An appeals court in California sided with Starbucks Corp. and on Tuesday reversed a lower-court ruling that the Seattle coffee giant’s tip-sharing policies violated California labor law. The court agreed with Starbucks that shift supervisors may share in customers’ tips.
A class-action lawsuit brought by Jou Chau, a former barista for Starbucks (NASDAQ: SBUX), alleged that the coffee chain’s policy allowing shift supervisors to share in tip money that customers place in jars violated California labor laws. A San Diego lower court sided with Chau in the suit and awarded more than $86 million in damages but on Tuesday, that ruling was overturned.
“We conclude the trial court erred in ruling that Starbucks’s tip-allocation policy violated California law. The applicable statutes do not prohibit Starbucks from permitting shift supervisors to share in the proceeds placed in collective tip boxes,” wrote Fourth Appellate District Court judges, in their decision.

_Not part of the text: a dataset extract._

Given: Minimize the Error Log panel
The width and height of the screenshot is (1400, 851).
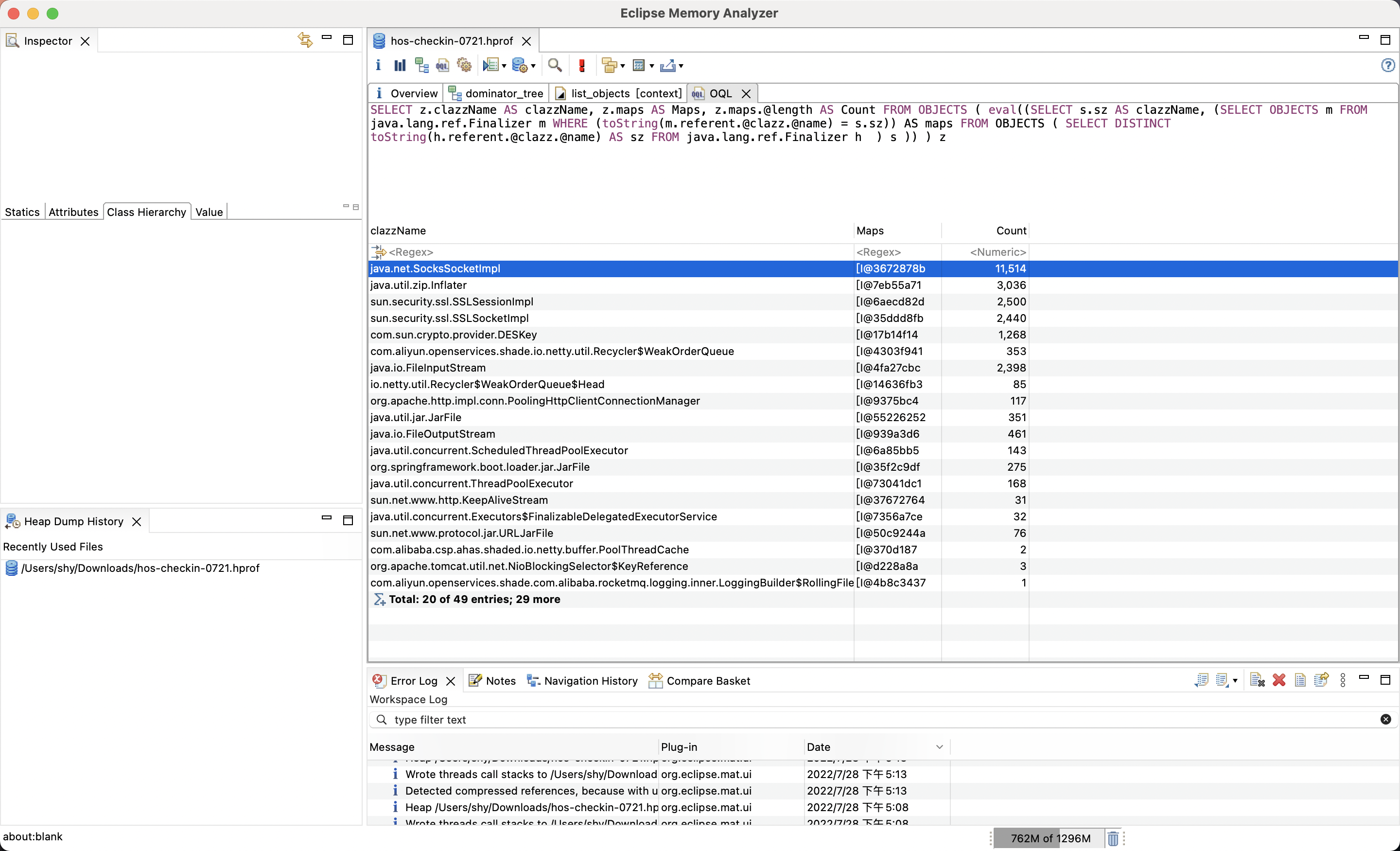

Chau alleged that Starbucks’ shift supervisors should be considered managers and not eligible for tip-sharing. Shift supervisors perform various duties at the company’s stores, such as making coffee drinks, cleaning tables, cleaning bathrooms and working the cash register, and Chau said they shouldn’t be allowed to share in the tips collected in the plastic containers at each store location. The lower court awarded more than $86 million in damages plus interest, with the total award estimated at more than $100 million.
Starbucks countered that all baristas and shift supervisors are eligible to share in tips, and the appeals court agreed.
“It is undisputed here that the tipping public intended to collectively tip both the baristas and the shift supervisors — for their work as a ‘team,’” wrote the appeals court.